Ao longo do estudo, Antunes também apresenta todas as causas de acidentes presentes na BR-470/SC e detalha a sua conversão em volume de feridos e mortes. O pesquisador chama a atenção para o número de óbitos no trecho situado no município de Pouso Redondo.
“Aquela área é a que mais possui registros jornalísticos antigos relatando acidentes graves, com muitos apontamentos sobre a falta de manutenção. As 100 mortes registradas ali entre 2013 e 2021, um intervalo de apenas oito anos, demonstra que o problema ainda se mantém latente", observa.
Duplicação
Outro ponto abordado na dissertação foi referente a duplicação da BR-470, no trecho entre os municípios de Indaial e Navegantes. Com base nas informações do Departamento Nacional de Infraestrutura de Transportes (Dnit), análises da Fiesc e relatórios do Tribunal de Contas da União (TCU), Antunes concluiu que a rodovia catarinense possui um grave problema de planejamento e gestão.
“A execução dos trabalhos iniciou antes do término do processo de desapropriações e isso gerou inúmeros atrasos, que aumentaram o tempo de obra e, consequentemente, a encareceram muito. Os lotes três e quatro da duplicação, por exemplo, acumularam 2,5 mil e 3 mil dias de obras paralisadas devido à ausência das desapropriações. São diversos fatores que demonstram a ineficiência da aplicação do erário público na duplicação da BR-470", assegura.
O autor do estudo afirma ainda que, embora as rodovias concessionadas ofereçam uma infraestrutura de serviços que atacam diversos problemas apresentados pela BR-470, não há consenso com relação a redução na quantidade de acidentes, uma vez que muitos resultam da negligência e imprudência dos usuários da via.
Projeto de tecnologia
Ao fim do estudo, o pesquisador apresenta um projeto de aplicativo que visa combater os principais problemas identificados na BR-470/SC, com tópicos relacionados à sinalização, logística e conhecimentos gerais sobre a Rodovia. Gerida pelo Estado ou por uma possível concessionária, a ferramenta sugere a participação dos cidadãos. A proposta prevê que os usuários tenham acesso a um aplicativo de tráfego com habilitações diferenciadas das já disponíveis no mercado.
“Embora uma política pública não resolva sozinha todos os problemas, esta proposta tecnológica colaborativa foi delineada para atacar todos os problemas presentes na BR-470/SC, prezando pelo desenvolvimento econômico e, principalmente, pelo respeito à vida das pessoas. O modelo, inclusive, pode ser replicado em outras rodovias", adianta Antunes.

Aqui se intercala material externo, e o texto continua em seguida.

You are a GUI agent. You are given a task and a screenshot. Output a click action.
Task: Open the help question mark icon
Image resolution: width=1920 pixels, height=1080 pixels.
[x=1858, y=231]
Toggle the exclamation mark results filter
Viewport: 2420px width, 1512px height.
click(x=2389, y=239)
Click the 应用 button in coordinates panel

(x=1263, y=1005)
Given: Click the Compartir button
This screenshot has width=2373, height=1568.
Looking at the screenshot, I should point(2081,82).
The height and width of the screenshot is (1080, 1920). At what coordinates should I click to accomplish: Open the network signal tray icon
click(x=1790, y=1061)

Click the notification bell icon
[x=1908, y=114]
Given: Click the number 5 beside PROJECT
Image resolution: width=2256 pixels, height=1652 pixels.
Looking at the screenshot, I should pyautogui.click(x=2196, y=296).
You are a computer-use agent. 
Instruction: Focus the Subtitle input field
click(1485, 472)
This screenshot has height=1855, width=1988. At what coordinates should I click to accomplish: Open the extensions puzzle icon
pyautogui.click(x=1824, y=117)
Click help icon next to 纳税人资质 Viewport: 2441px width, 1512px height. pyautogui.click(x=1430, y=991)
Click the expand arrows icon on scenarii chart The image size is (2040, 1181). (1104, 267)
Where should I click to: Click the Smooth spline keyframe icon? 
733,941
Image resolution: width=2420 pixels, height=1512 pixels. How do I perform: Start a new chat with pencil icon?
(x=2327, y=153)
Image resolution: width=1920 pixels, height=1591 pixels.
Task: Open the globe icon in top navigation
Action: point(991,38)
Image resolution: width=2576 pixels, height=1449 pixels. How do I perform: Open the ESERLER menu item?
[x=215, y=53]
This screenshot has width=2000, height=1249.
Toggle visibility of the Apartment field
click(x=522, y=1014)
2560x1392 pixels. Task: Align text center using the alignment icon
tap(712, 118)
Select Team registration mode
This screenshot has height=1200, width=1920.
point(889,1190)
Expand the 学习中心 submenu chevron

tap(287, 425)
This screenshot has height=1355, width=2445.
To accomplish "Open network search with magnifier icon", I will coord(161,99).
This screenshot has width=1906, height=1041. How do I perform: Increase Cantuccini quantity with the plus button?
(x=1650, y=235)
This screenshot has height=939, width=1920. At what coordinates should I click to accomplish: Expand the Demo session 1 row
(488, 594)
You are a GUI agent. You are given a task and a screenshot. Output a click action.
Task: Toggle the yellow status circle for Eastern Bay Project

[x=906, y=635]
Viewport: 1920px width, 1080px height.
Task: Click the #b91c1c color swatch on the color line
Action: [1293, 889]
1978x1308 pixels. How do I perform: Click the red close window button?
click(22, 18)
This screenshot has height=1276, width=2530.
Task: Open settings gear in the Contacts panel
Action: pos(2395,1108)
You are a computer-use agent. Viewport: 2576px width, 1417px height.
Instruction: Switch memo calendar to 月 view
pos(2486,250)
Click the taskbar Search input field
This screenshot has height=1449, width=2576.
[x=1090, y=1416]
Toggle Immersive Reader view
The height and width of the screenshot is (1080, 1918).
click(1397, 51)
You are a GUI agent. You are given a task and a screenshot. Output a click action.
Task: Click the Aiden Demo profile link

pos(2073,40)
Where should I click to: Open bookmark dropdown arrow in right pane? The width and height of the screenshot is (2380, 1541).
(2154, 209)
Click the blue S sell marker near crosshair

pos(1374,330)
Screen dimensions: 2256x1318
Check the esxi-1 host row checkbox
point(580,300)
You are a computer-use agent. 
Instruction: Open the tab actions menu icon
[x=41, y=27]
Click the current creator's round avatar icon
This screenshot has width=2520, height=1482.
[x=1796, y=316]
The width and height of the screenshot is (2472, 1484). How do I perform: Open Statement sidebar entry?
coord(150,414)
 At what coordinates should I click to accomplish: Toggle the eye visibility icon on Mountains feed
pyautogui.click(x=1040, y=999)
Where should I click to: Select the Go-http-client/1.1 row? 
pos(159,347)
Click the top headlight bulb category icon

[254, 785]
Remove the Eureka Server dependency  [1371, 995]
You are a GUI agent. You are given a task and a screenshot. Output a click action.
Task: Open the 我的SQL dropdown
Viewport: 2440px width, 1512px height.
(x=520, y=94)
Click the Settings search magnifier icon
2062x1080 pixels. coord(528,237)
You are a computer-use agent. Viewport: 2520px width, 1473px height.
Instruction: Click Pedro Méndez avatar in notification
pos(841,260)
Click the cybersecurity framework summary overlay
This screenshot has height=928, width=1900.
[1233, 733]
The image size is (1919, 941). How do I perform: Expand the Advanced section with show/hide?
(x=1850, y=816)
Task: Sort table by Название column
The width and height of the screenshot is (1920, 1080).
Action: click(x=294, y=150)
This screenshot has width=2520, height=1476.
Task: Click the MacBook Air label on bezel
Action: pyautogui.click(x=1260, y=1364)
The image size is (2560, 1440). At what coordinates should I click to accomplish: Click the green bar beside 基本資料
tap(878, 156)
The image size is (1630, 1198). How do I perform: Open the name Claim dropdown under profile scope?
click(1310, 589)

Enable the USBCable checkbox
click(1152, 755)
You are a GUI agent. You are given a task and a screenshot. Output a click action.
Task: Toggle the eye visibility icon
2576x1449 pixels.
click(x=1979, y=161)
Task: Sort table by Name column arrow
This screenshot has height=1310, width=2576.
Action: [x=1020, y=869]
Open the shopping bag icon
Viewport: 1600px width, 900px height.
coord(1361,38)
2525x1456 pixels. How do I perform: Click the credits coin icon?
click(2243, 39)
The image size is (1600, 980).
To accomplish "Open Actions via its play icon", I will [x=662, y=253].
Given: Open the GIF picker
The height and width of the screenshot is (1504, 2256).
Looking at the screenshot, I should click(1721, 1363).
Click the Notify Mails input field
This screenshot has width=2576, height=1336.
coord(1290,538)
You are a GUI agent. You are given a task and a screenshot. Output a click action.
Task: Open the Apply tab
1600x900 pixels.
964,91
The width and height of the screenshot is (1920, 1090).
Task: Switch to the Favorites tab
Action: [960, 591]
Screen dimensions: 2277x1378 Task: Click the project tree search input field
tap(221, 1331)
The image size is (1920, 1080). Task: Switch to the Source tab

Na visão do autor, a BR-470/SC necessita de uma política pública de transporte que, em suas palavras, seja pensada com mais carinho e humanidade. “Trata-se de um instrumento importante, que escoa o trânsito, as riquezas e as pessoas. Se chegar ao ponto de ficar 'trancada' ou intrafegável, Santa Catarina poderá sofrer, ainda mais, com severos prejuízos", presume.
Apoio
O estudo intitulado “A Gestão da BR-470/SC como Política Pública: desafios, eficiência e parcerias", foi orientado pelo professor Joaquim Olinto Branco e apresentado à banca no fim de julho. Para desenvolver o conteúdo, o pesquisador contou com incentivo da Fundação de Amparo à Pesquisa e Inovação do Estado de Santa Catarina (Fapesc) e da Coordenação de Aperfeiçoamento de Pessoal de Nível Superior (Capes), vinculada ao Ministério da Educação (MEC). Em meados de agosto, o resultado final será entregue oficialmente à Fapesc.